* [Exercise aim]
Your answer should be the full set of records, printed exactly as they stand.

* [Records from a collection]
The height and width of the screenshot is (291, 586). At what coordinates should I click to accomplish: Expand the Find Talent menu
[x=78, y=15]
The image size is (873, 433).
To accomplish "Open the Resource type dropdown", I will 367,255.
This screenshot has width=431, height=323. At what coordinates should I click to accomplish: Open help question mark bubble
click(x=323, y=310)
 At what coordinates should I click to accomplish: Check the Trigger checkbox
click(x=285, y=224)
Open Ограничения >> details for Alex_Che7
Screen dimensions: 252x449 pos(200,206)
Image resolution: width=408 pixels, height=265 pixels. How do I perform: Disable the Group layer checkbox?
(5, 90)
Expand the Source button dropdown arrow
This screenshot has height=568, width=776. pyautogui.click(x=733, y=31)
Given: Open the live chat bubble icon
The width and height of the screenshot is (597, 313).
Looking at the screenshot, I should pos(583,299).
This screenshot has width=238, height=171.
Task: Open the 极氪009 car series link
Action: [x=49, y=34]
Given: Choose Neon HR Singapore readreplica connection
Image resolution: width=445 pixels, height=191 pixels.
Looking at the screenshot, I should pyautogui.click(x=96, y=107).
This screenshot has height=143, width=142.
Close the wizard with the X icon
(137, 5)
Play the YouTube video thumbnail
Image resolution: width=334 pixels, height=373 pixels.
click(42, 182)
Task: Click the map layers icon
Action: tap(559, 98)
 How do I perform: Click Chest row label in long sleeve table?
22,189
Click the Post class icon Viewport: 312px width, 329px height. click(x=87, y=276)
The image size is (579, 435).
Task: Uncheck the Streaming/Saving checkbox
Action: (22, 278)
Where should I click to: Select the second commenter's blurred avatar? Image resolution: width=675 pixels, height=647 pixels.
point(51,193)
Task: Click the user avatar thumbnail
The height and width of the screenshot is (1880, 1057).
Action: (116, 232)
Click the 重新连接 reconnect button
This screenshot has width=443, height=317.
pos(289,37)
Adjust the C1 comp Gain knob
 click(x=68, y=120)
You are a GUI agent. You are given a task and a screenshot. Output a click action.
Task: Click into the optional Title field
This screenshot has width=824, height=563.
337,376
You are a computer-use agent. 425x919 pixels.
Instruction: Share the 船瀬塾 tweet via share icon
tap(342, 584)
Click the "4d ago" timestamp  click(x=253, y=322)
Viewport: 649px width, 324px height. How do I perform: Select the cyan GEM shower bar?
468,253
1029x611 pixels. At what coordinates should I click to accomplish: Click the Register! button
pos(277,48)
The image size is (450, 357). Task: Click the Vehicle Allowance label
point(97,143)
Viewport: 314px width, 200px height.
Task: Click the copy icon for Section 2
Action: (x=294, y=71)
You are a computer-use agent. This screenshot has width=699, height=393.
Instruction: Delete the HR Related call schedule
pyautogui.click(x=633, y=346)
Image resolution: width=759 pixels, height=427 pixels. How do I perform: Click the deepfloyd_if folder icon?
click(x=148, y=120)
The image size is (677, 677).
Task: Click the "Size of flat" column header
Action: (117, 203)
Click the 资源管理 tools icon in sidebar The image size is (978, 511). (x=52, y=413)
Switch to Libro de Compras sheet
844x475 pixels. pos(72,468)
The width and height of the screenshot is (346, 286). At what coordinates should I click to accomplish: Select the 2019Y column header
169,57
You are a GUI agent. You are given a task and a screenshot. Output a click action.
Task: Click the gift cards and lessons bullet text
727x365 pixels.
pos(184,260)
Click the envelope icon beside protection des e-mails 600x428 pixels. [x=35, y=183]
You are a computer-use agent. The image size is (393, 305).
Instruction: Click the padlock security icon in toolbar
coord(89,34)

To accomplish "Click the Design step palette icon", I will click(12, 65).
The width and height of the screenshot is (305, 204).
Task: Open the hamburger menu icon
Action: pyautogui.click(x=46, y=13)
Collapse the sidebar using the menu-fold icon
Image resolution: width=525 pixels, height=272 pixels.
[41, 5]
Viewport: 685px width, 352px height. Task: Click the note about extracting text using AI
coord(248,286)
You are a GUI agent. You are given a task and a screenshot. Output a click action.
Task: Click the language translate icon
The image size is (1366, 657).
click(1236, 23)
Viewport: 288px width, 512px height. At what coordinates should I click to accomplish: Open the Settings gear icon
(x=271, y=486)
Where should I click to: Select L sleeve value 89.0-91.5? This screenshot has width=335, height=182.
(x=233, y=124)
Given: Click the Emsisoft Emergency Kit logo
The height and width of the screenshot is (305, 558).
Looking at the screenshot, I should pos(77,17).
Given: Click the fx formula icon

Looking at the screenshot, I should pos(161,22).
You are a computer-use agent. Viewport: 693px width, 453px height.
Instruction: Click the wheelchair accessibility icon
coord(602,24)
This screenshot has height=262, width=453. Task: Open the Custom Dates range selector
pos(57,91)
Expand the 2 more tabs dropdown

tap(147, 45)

* [Response to the task]
The height and width of the screenshot is (291, 586). At what coordinates should I click to accomplish: Expand the Find Talent menu
[x=78, y=15]
The image size is (873, 433).
To accomplish "Open the Resource type dropdown", I will 367,255.
This screenshot has width=431, height=323. At what coordinates should I click to accomplish: Open help question mark bubble
click(x=323, y=310)
 At what coordinates should I click to accomplish: Check the Trigger checkbox
click(x=285, y=224)
Open Ограничения >> details for Alex_Che7
Screen dimensions: 252x449 pos(200,206)
Image resolution: width=408 pixels, height=265 pixels. How do I perform: Disable the Group layer checkbox?
(5, 90)
Expand the Source button dropdown arrow
This screenshot has height=568, width=776. pyautogui.click(x=733, y=31)
Given: Open the live chat bubble icon
The width and height of the screenshot is (597, 313).
Looking at the screenshot, I should pos(583,299).
This screenshot has width=238, height=171.
Task: Open the 极氪009 car series link
Action: [x=49, y=34]
Given: Choose Neon HR Singapore readreplica connection
Image resolution: width=445 pixels, height=191 pixels.
Looking at the screenshot, I should pyautogui.click(x=96, y=107).
This screenshot has height=143, width=142.
Close the wizard with the X icon
(137, 5)
Play the YouTube video thumbnail
Image resolution: width=334 pixels, height=373 pixels.
click(42, 182)
Task: Click the map layers icon
Action: tap(559, 98)
 How do I perform: Click Chest row label in long sleeve table?
22,189
Click the Post class icon Viewport: 312px width, 329px height. click(x=87, y=276)
The image size is (579, 435).
Task: Uncheck the Streaming/Saving checkbox
Action: (22, 278)
Where should I click to: Select the second commenter's blurred avatar? Image resolution: width=675 pixels, height=647 pixels.
point(51,193)
Task: Click the user avatar thumbnail
The height and width of the screenshot is (1880, 1057).
Action: (116, 232)
Click the 重新连接 reconnect button
This screenshot has width=443, height=317.
pos(289,37)
Adjust the C1 comp Gain knob
 click(x=68, y=120)
You are a GUI agent. You are given a task and a screenshot. Output a click action.
Task: Click into the optional Title field
This screenshot has width=824, height=563.
337,376
You are a computer-use agent. 425x919 pixels.
Instruction: Share the 船瀬塾 tweet via share icon
tap(342, 584)
Click the "4d ago" timestamp  click(x=253, y=322)
Viewport: 649px width, 324px height. How do I perform: Select the cyan GEM shower bar?
468,253
1029x611 pixels. At what coordinates should I click to accomplish: Click the Register! button
pos(277,48)
The image size is (450, 357). Task: Click the Vehicle Allowance label
point(97,143)
Viewport: 314px width, 200px height.
Task: Click the copy icon for Section 2
Action: (x=294, y=71)
You are a computer-use agent. This screenshot has width=699, height=393.
Instruction: Delete the HR Related call schedule
pyautogui.click(x=633, y=346)
Image resolution: width=759 pixels, height=427 pixels. How do I perform: Click the deepfloyd_if folder icon?
click(x=148, y=120)
The image size is (677, 677).
Task: Click the "Size of flat" column header
Action: (117, 203)
Click the 资源管理 tools icon in sidebar The image size is (978, 511). (x=52, y=413)
Switch to Libro de Compras sheet
844x475 pixels. pos(72,468)
The width and height of the screenshot is (346, 286). At what coordinates should I click to accomplish: Select the 2019Y column header
169,57
You are a GUI agent. You are given a task and a screenshot. Output a click action.
Task: Click the gift cards and lessons bullet text
727x365 pixels.
pos(184,260)
Click the envelope icon beside protection des e-mails 600x428 pixels. [x=35, y=183]
You are a computer-use agent. The image size is (393, 305).
Instruction: Click the padlock security icon in toolbar
coord(89,34)

To accomplish "Click the Design step palette icon", I will click(12, 65).
The width and height of the screenshot is (305, 204).
Task: Open the hamburger menu icon
Action: pyautogui.click(x=46, y=13)
Collapse the sidebar using the menu-fold icon
Image resolution: width=525 pixels, height=272 pixels.
[41, 5]
Viewport: 685px width, 352px height. Task: Click the note about extracting text using AI
coord(248,286)
You are a GUI agent. You are given a task and a screenshot. Output a click action.
Task: Click the language translate icon
The image size is (1366, 657).
click(1236, 23)
Viewport: 288px width, 512px height. At what coordinates should I click to accomplish: Open the Settings gear icon
(x=271, y=486)
Where should I click to: Select L sleeve value 89.0-91.5? This screenshot has width=335, height=182.
(x=233, y=124)
Given: Click the Emsisoft Emergency Kit logo
The height and width of the screenshot is (305, 558).
Looking at the screenshot, I should pos(77,17).
Given: Click the fx formula icon

Looking at the screenshot, I should pos(161,22).
You are a computer-use agent. Viewport: 693px width, 453px height.
Instruction: Click the wheelchair accessibility icon
coord(602,24)
This screenshot has height=262, width=453. Task: Open the Custom Dates range selector
pos(57,91)
Expand the 2 more tabs dropdown

tap(147, 45)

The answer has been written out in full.